3) Signalling. This is the nice part about using SPI: you only need 4 or 5 wires.
CLK (or SCLK / SCK): This is the clock input pin.
MOSI (or SDI / SDA): This is the Master Out Slave In pin. The actual raw data that is sent to the TFT passes through this wire.
CS (or TFT_CS or LCD-CS): This is the chip select pin.
D/C (or A0 or RS): This is the Data or Command selector pin.
We also have the Reset pin. Some times you can get away with connecting it to the Arduino’s reset pin, but it is better to connect it to a normal pin in order to have better control over it.
A special note here: Signalling is usually done at 3.3V unless the TFT’s manufacturer has implemented some kind of level shifting on board the PCB. This level shifting may be done by an IC (best case), or a bunch of transistors and resistors (fair enough..) or just 1.2K resistors (a bit of a kludge, but it usually works). It is important to be careful not to send 5V into a TFT that only supports 3.3V logic because in that case you will most likely damage the TFT.
At this point you need to take a break from the hardware and consider the software, since your choice of library will dictate the particulars of the next step, which is the connection of the signal wires to the Arduino.
Your main choices are two: the UTFT library and the Adafruit GFX library.
Each library has its strengths and weaknesses.
Very nice text support, especially with the add-on UTFT_DLB. Any TrueType font can be converted into a UTFT font of any size with minimum effort.
It is indeed universal. You only need to change one parameter in your code to support a different TFT. One library to rule them all, etc.
Memory consumption. Nice fonts come at a price. No big deal if you have a MEGA or DUE, but makes things pretty cramped in an ATmega328.
Relatively small footprint.
Ugly (blocky) fonts if you scale them to a non-native size. This is being fixed by 3rd party code that now supports a small number of proportional fonts but is nowhere near as versatile as UTFT’s code.
You really should become familiar with both of them since different projects will steer you towards one or the other.
Depending on your choice of library, you may need to use the hardware SPI pins for CLK and MOSI or you may be free to use any pins you like. It really just depends on the library.
Each of the libraries uses a slightly different notation for the signal pins. I will try to sum things up in this table:
Arduino SPI signal pins
Alternate TFT Pin
You may notice that most libraries say that you can just connect the TFT Reset pin to the Arduino Reset Pin. If you do that, you should put 0 as the reset pin.
As is usually the case, a few bugs crept into the v2 release. So, here is v2.01:
TFT_HiFiDuino_v2.xx (2637 downloads)
(Note: As always, the code on this page may not be the current one, i.e. there may be a newer version available. The latest version is always up at the project’s official page.)
I am including the necessary fonts and bitmaps in the ZIP. The fonts should go into your UTFT & UTFT_DLB directories, usually found in the Windows user’s Documents folders (for example, here: c:\Users\<user name>\Documents\Arduino\libraries\UTFT_DLB\).
The bitmaps should go into your sketch’s folder.

__Task set__:
- a) From the TFT wiring notes, reproduce the passage starting with "It is indeed" and going on through "as UTFT’s code.".
- b) According to the TFT wiring notes, at what voltage is signalling usually done?

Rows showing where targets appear
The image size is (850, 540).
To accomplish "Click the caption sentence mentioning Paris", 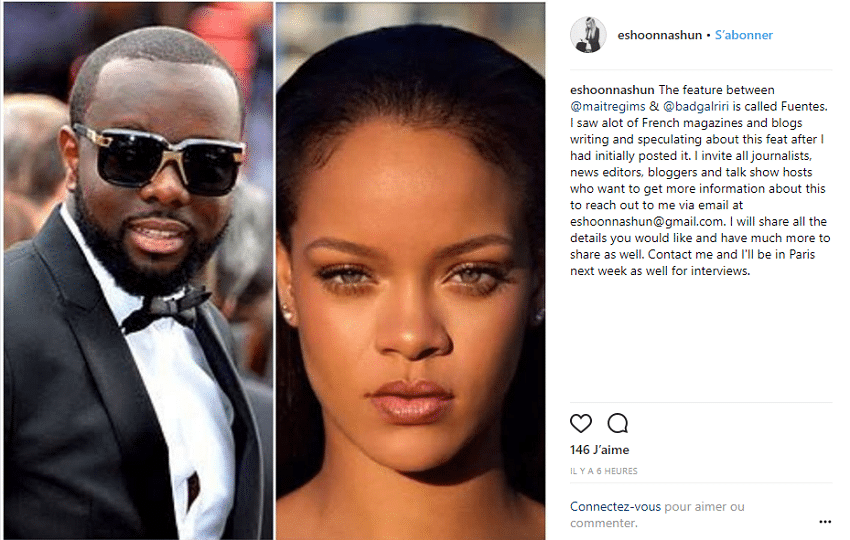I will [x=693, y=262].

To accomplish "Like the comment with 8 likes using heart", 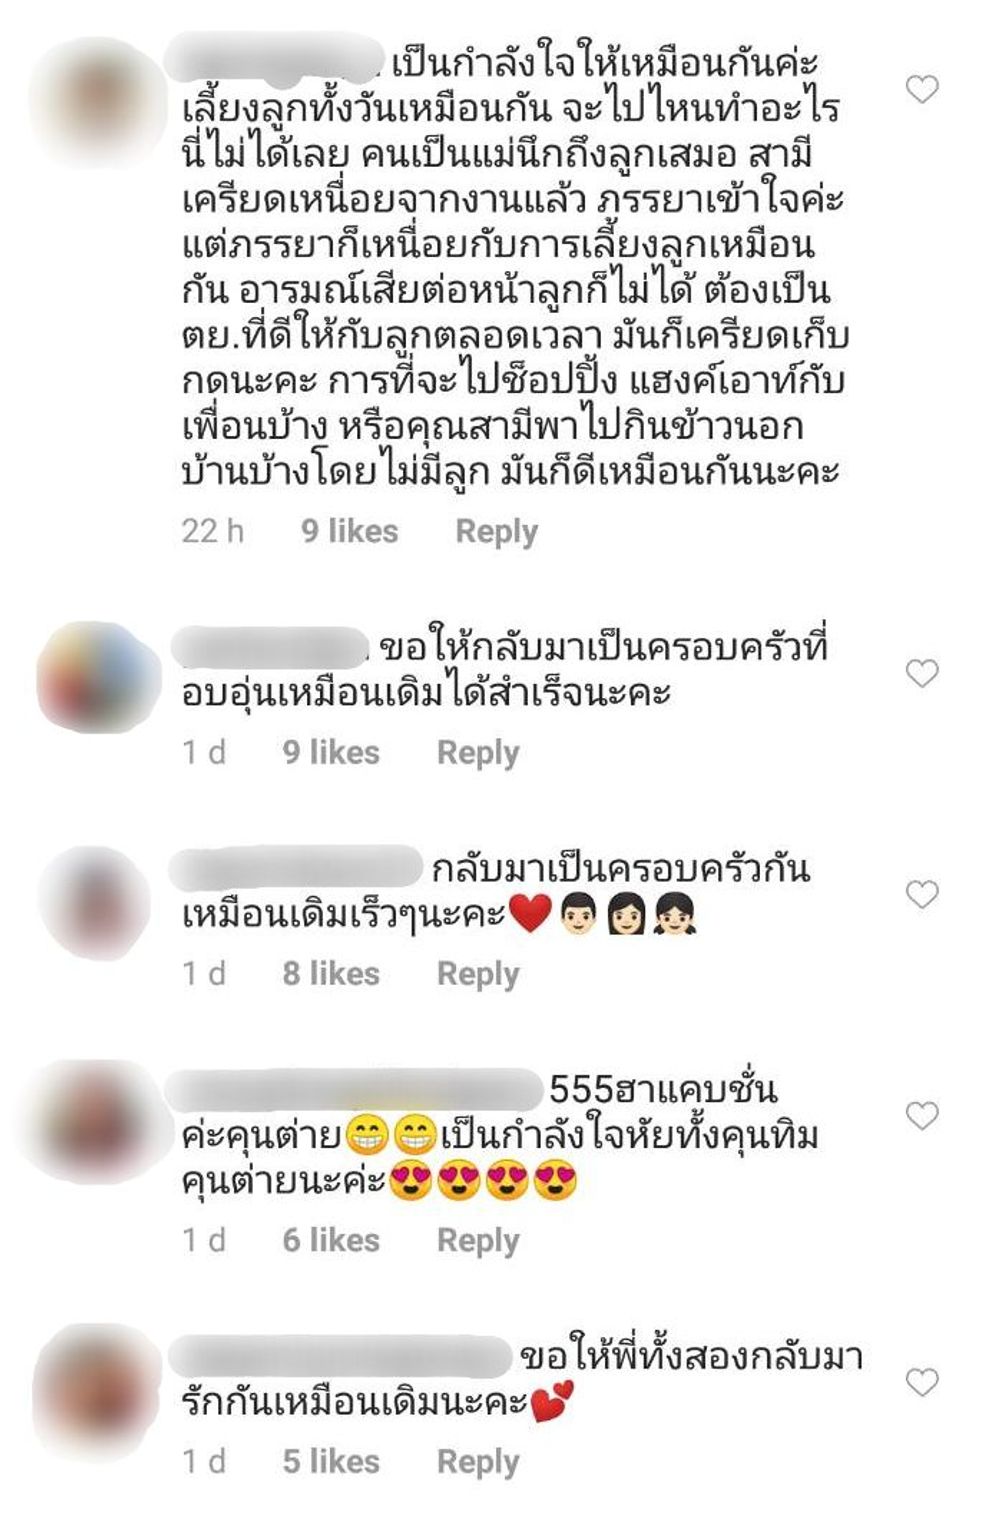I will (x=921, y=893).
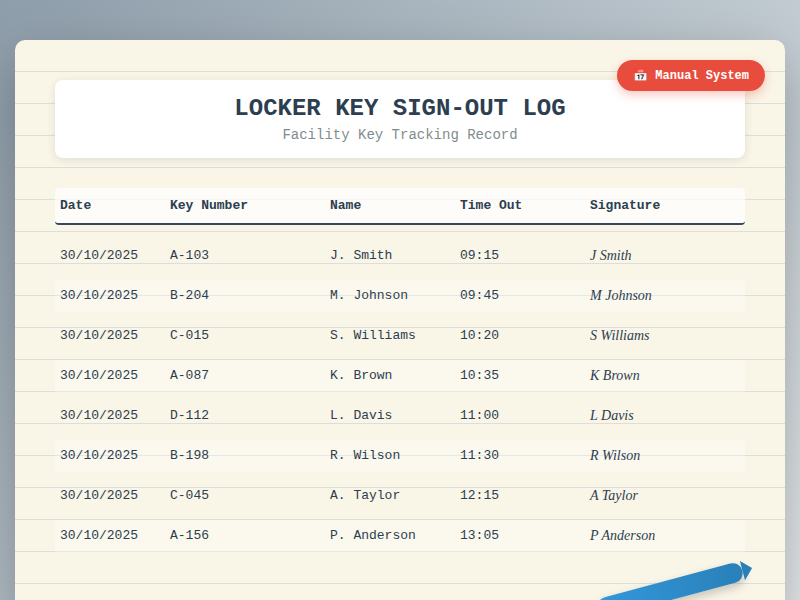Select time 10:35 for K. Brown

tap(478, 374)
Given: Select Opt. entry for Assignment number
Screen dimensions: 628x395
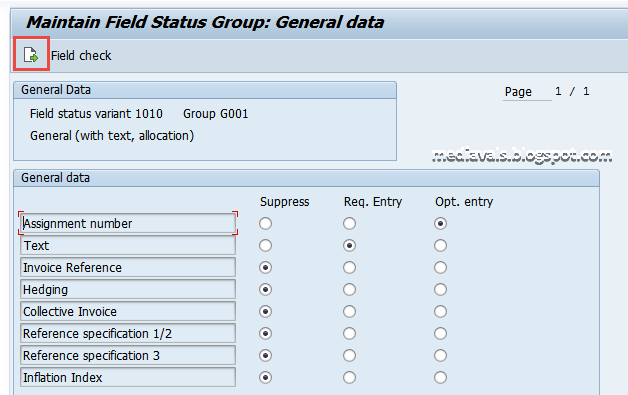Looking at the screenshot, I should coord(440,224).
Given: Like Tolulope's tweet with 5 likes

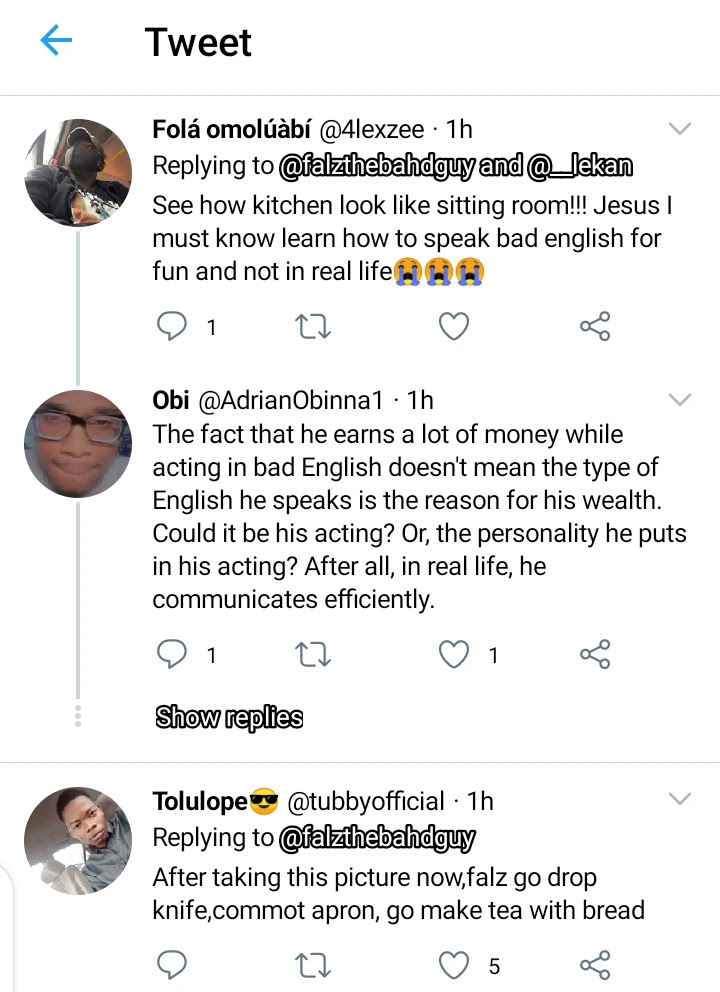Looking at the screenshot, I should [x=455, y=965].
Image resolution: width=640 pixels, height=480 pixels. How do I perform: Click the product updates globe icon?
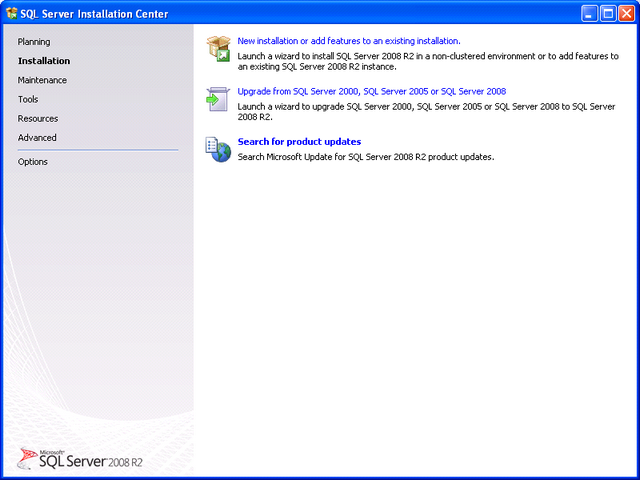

__List of solutions__:
- a)
It is indeed universal. You only need to change one parameter in your code to support a different TFT. One library to rule them all, etc.
Memory consumption. Nice fonts come at a price. No big deal if you have a MEGA or DUE, but makes things pretty cramped in an ATmega328.
Relatively small footprint.
Ugly (blocky) fonts if you scale them to a non-native size. This is being fixed by 3rd party code that now supports a small number of proportional fonts but is nowhere near as versatile as UTFT’s code.

- b) At 3.3V, unless the TFT's manufacturer has implemented level shifting on the PCB.